Why the swift crash in stock markets ?

The difference between the current crash and previous one is the swiftness and sharpness of the fall. The key concern this time is that the reasons for the fall are not economic, but Medical Issue a clear unknown animal. As the pandemic spread faster and affected more people the markets continued to fall. As on end of March over a million people are infected with over 50000 deaths mostly in the developed world.

The lockdown announced by several countries is expected to impact the GDP of most of the countries and unemployment rates is expected to increase. International Monetary Fund (IMF) chief Kristalina Georgieva on 27 March said the world has clearly entered a recession. The economic situation is expected to be very bleak for the next 6–9 months.
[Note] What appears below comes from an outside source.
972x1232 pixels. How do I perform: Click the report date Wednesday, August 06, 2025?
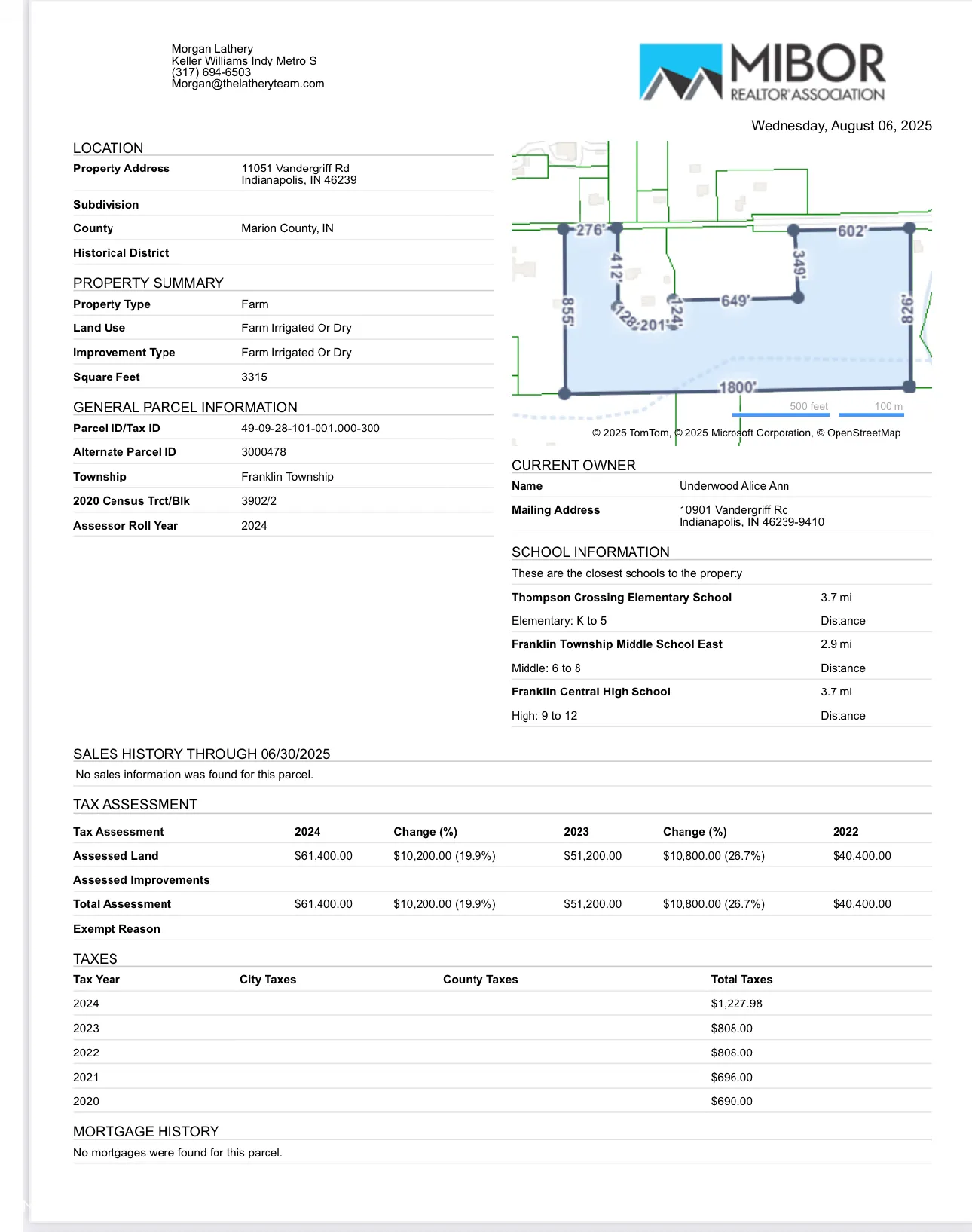(x=841, y=126)
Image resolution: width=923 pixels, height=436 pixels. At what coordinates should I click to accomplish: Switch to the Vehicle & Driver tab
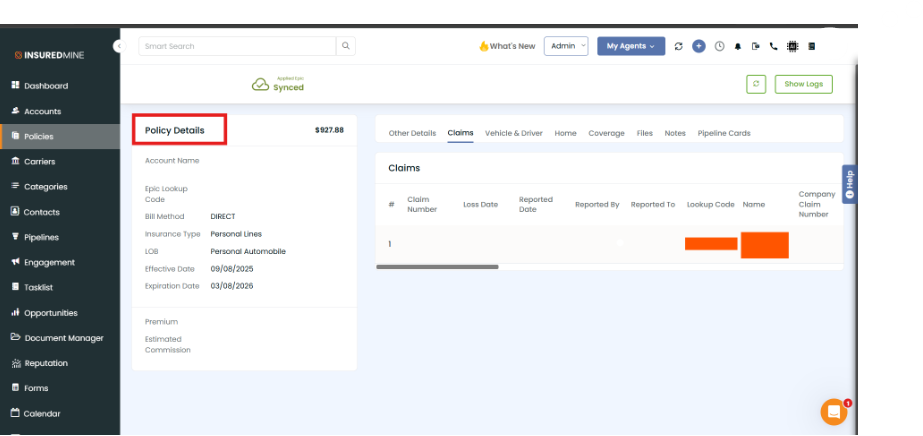(x=514, y=133)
The several reasons for the swift and sharp fall in the Indian market are the foreign money moving back to their home markets, redemption pressure on hedge funds and ETFs, margin calls, deleveraging and overall Risk Aversion amongst investors. The excesses built up by ultra-loose monetary policy over the last few years are now being unwound. The economic impact of the virus will lead to cuts in earnings. There is a serious fear that the epidemic will morph into a financial crisis.

There is a serious pressure on the health care system and with no cure in sight the situation is becoming worse each day. The stench of fear was everywhere and the price action suggested forced liquidation.
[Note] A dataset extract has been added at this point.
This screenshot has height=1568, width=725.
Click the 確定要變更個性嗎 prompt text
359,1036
Reaction of Governments to Crisis ?

I shall focus on the actions taken to prevent a financial crisis and fight the expected recession. Most of the Central Banks reduced interest rates and increased liquidity apart from direct cash transfers to people at large. The US Fed reduced the interest rates to almost ZERO, and the US Government announced a USD 2 Trillion stimulus.

PM Modi announced a country wide lockdown for 21 days till April 15 to slow down & prevent the spread of the epidemic. Government has also created a few special groups to focus on various actions such as medical facilities, equipment, PPE, Training etc., on a war footing basis. Massive sanitation drives are underway at all cities and villages across the nation.
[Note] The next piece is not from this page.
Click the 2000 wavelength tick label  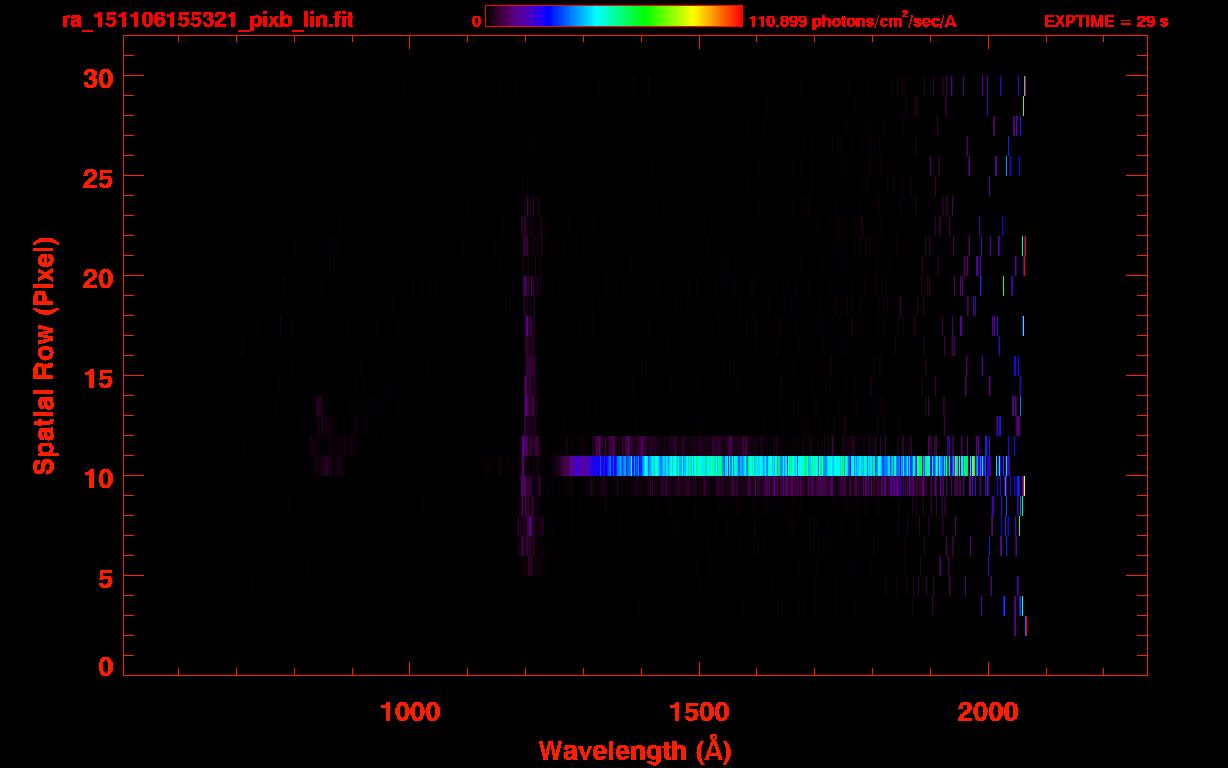988,711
RBI announced a slew of measures to support the banks and finance companies. Focus being on reducing the stress in the credit markets. Interest rates were dropped and CRR reduced. A 3 Month moratorium was announced for all loans. Government announced various welfare measures including cash transfers to the poor, senior citizens and farmers.

Time to be Greedy?

Growing investor fears over the coronavirus epidemic and its long-term economic implications are translating into a massive selling in equities. Uncertainty has gripped the entire world. Suddenly Greed seems to have been replaced with Fear.

To put matters in perspective, despite wars, recessions and market setbacks, stock prices generally reach successively higher levels over long periods. This time also it is not going to be very much different.

It is the time to be greedy. Time to pick up great companies at bargain prices. There is a fire sale of stocks at Dalal Street literally. Companies run by efficient and great managements shall surely bounce back in another 3–6 months.

The demand and supply shocks from the lockdown will only be temporary. In time, life will return to pre-Covid-19 levels and business will run as usual — people will shop, flights will fly, trucks will move and factories will run. To believe otherwise is to disregard history and good sense.

Nifty P/E was at a high of ~28 through December 2019. Now it stands corrected at around 15 or less on a forward basis. This simply means that stock prices are at mouth-watering valuations. Many good quality stocks have fallen to valuations never seen in the last 10 years. Over the past couple of months the markets were disconnected from the pains of the economic slowdown and continued to rally? The crash has brought in sanity to the markets.

These are those rare occasions when one can go out and buy stocks by the truck loads. There is every possibility that the markets shall be volatile and can even fall further in the near term. Hence it is better to stagger investments over the next 3–6 months.

Time to buy good quality stocks or Equity Diversified Mutual Funds SIP by SIP.